A master question confronts the Reagan administration. How can it cope with genuinely difficult national problems by diminishing the power of government?
Engery provides a crucial case in point. Even as the possibiity of a new oil shortage and another inflationary burst takes shape, the mechanism for making national energy policy is disintegrating.
The Department of Energy no bears responsibility for developing national policy. Ronald Reagan said, both as a candidate and as president, that he favors scrapping the department. He has named a secretary of energy who practically guarantees self-destruction of the department.
James Edwards, the new secretary, is a former Republican governor of South Carolina. He is said to have a quick intelligence and a sure political instinct. But for most of his life he has practiced dentistry, and he has absolutely no experience in the energy field. Many Democratic senators who voted for his confirmation expressed astonishment at his lack of qualifications.
William Proxmire of Wisconsin asked: "Is there any qualification with respect to energy that Mr. Edwards brings to this job?" Bennett Johnston of Louisiana remarked: "It seems to me that to have an appointment as secretary of energy who comes in without a strong background in energy is asking for trouble."
Trouble has already come in several forms. Edwards has experienced great difficulty in staffing the department and has repeatedly been turned down by highly qualified persons. He looked bad in briefing the press on oil decontrol and admitted he was "the new boy on the block." More important still, everybody in town is reaching for pieces of the energy domain.
Budget Director David Stockman, as usual, made the first grab. He, not Edwards, announced the decision to decontrol oil. He has prepared for the department a budget that slashes several programs, including one for producing oil and gas from coal that his country finances with its allies.
Interior Secretary James Watt, a skilled Washington hand who knows what he wants, has moved to raid DOE for top personnel. He is staking a claim to the management of coal and oil production.
The State Department is trying to take over international energy policy. Secretary Alexander Haig has talked about adding an assistant secretary for energy. One person State is considering is the prominent economist and former head of the RAND Corporation, Henry Rowen.
Right-wing ideologues shrug their shoulders at these developments. As they see it, the only energy problem was getting the government out of the business. Oil deregulation, they figures, should foster a new burst of production and the end of shortages.
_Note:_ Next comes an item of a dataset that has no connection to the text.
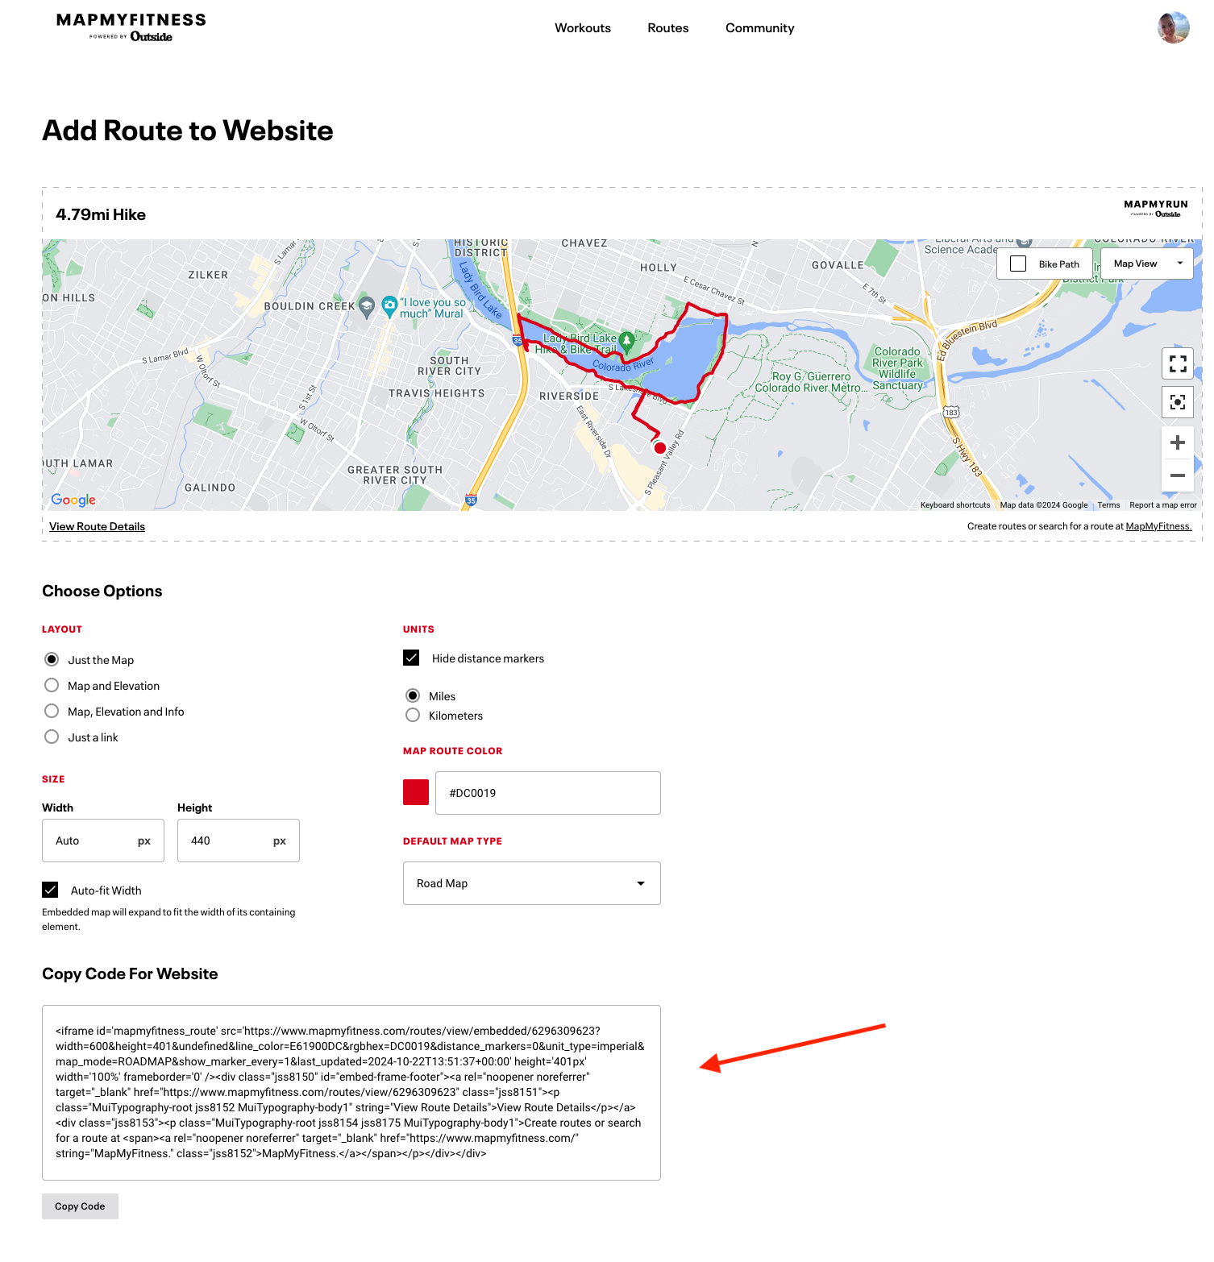1214x1262 pixels.
Task: Uncheck Hide distance markers
Action: 411,658
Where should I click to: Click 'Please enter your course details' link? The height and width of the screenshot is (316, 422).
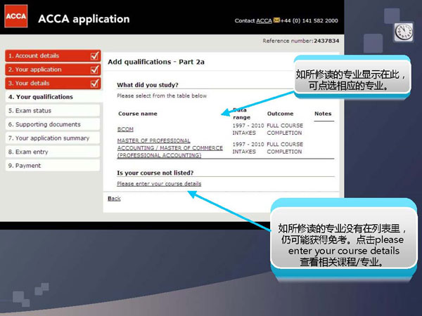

Only all the evidence points the other way. Despite a huge price rise since 1973 and a record number of drilling rigs at work, there have been no major oil discoveries either here or abroad during the last decade. Most forecasters, including Exxon, predict a steep decline in American output. No one predicts an early end to dependence on oil imports.
Maybe continued dependence won't immediately flare into an acute problem. Stocks now held by consuming governments are very high. The recession in Europe, and the slowing of growth here, will cut demand. So the world could scrape by this year.
But the Iran-Iraq war is reducting production by about 5 percent daily. At some point soon, governments and companies will want to replenish the stocks they are now drawing down. When that happens, they will scramble to the spot market -- forcing up prices and touching off still another burst of inflation.
The prudent way to minimize panic is by an accord binding this country and its allies to draw down stocks and to go to the spot market only for the smallest supplements. But the only American instrument for managing such a policy is the Department of Energy. Domestic energy agencies have no standing abroad. And the State Department is always more interested in foreign policy objectives than in energy supply. As to the major companies, for all their virtues, Exxon and Mobil and the others are not primarily interested in holding down prices.
All by itself, in other words, the free market does not advance the national interest in the area of energy policy. While it may be desirable to give fuller play to market forces, at some point an opening has to be made for a mechanism that nudges the market in the direction of the public interest. But the Reagan administration is destroying that mechanism of cooperation in ways that alert other countries to go it alone. That erosion of the public authority in energy is the essence of the Reagan administration, and is taking place in many other affairs charged with the public interest.